▸ **To do**:
Repeat exactly, and nothing more, the lines from the one that includes "At what coordinates" through the final line of the entries; skip the pictures.

Dataset entries
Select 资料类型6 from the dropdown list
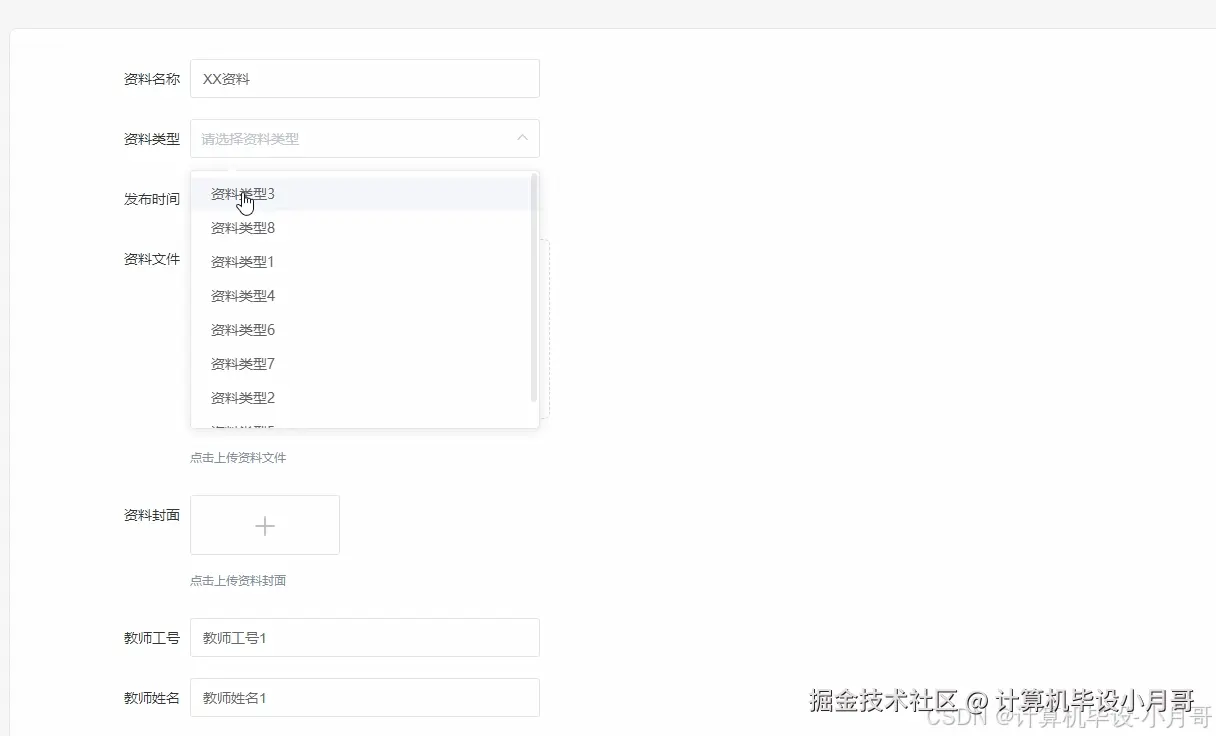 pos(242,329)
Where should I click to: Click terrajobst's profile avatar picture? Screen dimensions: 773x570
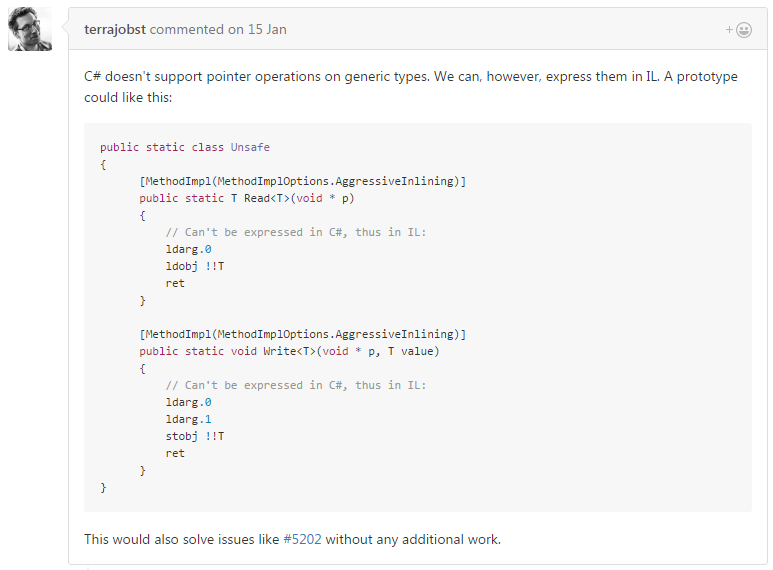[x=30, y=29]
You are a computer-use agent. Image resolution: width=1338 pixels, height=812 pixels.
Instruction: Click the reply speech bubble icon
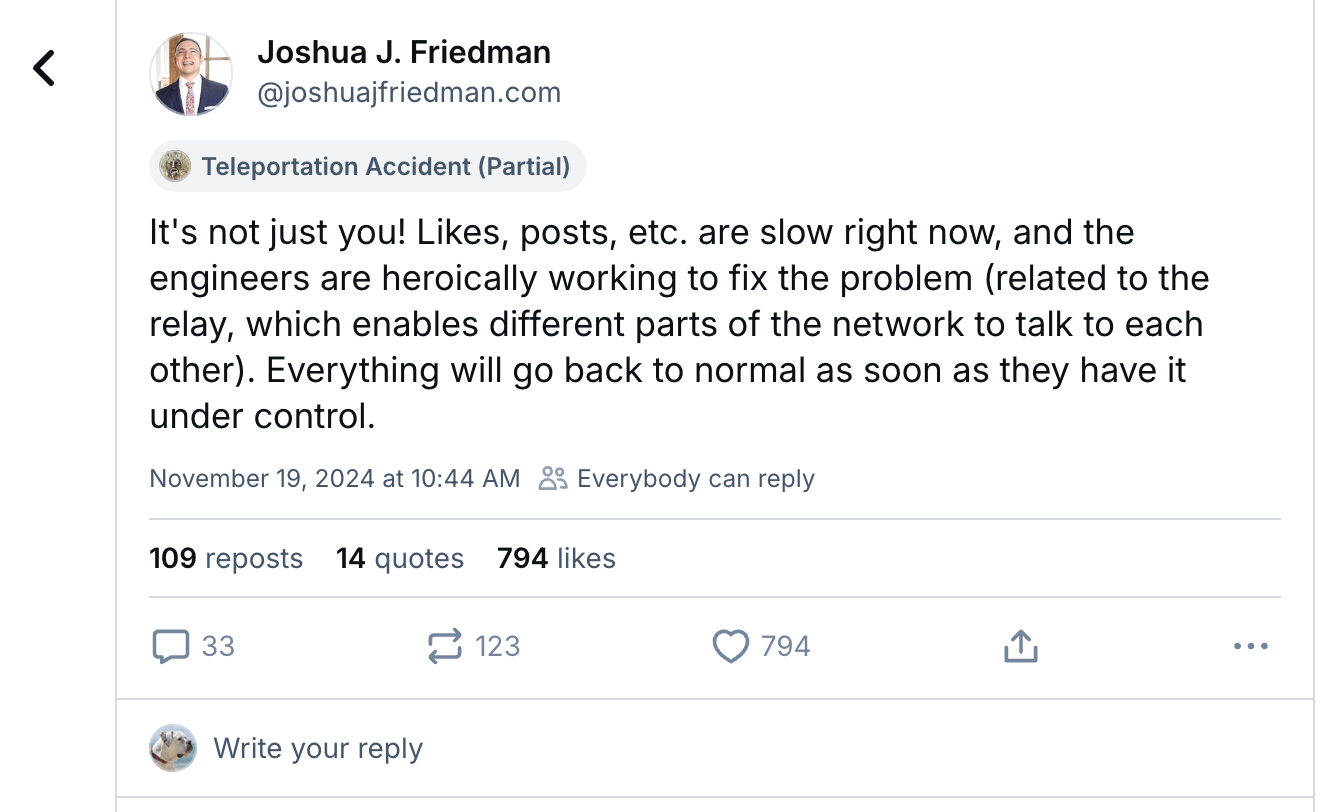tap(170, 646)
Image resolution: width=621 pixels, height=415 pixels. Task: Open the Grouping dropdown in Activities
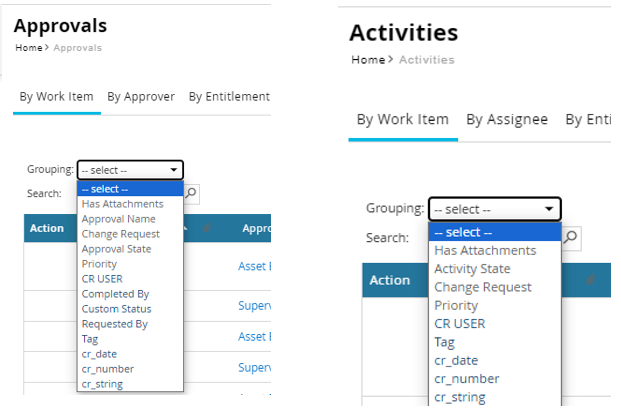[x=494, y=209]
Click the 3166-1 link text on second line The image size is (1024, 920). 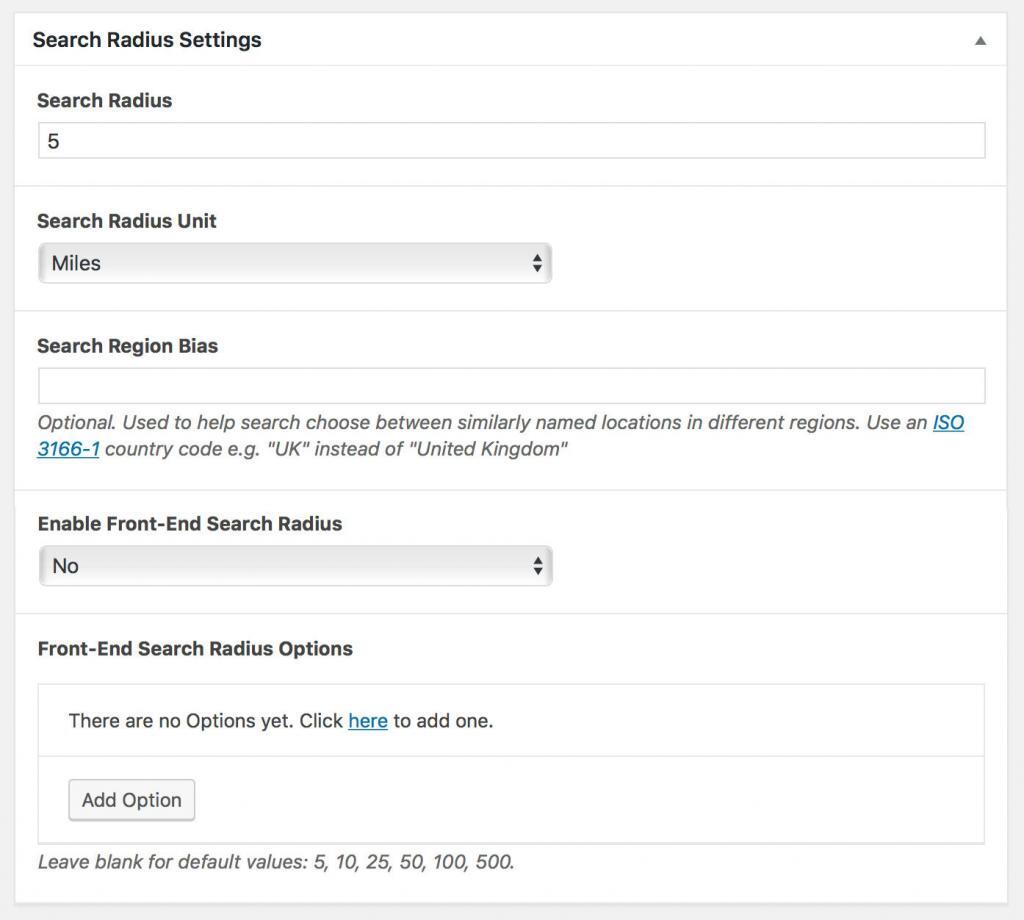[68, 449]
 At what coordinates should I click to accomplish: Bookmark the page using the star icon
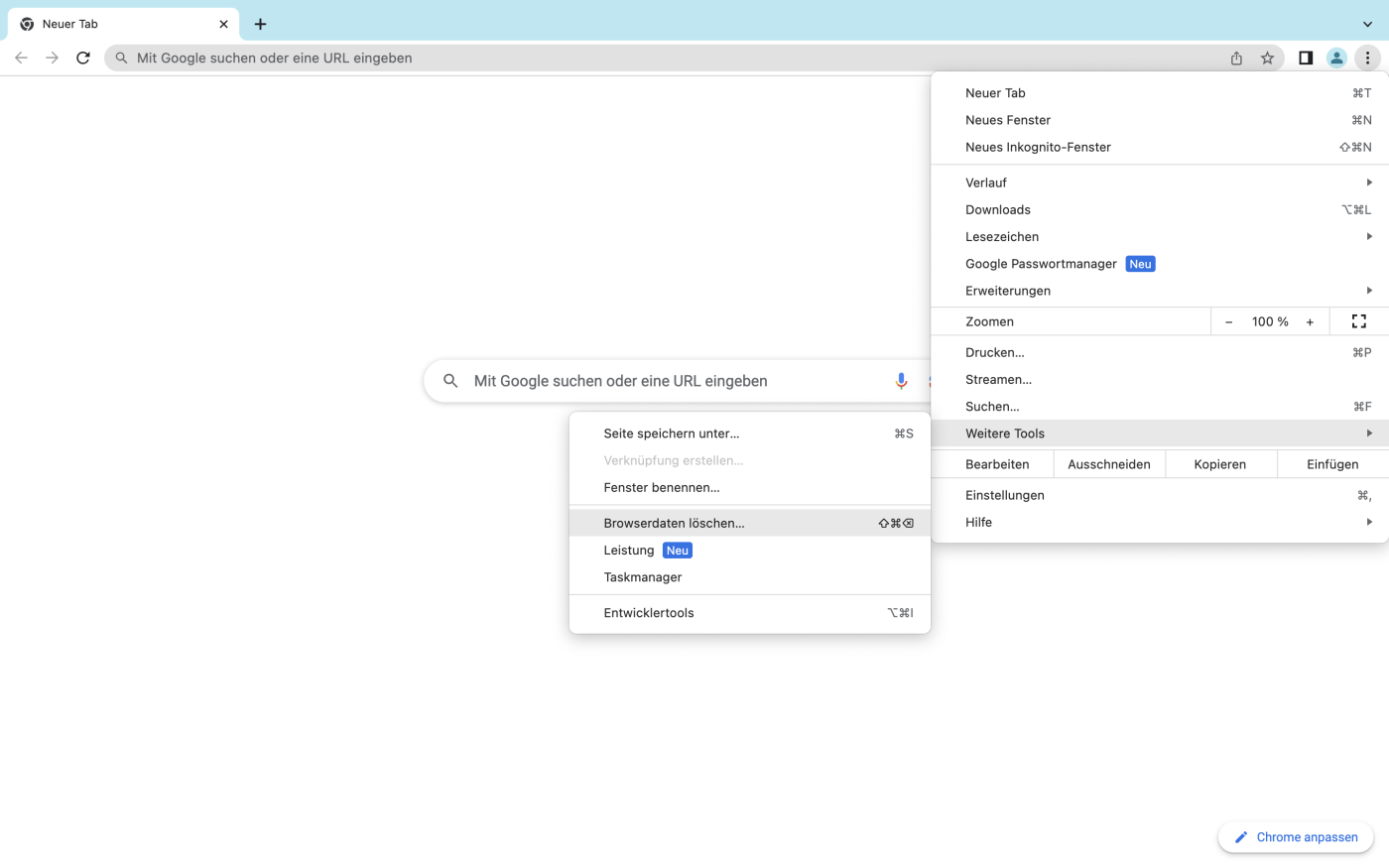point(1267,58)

▸ **Result of this task**:
 At what coordinates should I click to accomplish: Bookmark the page using the star icon
point(1267,58)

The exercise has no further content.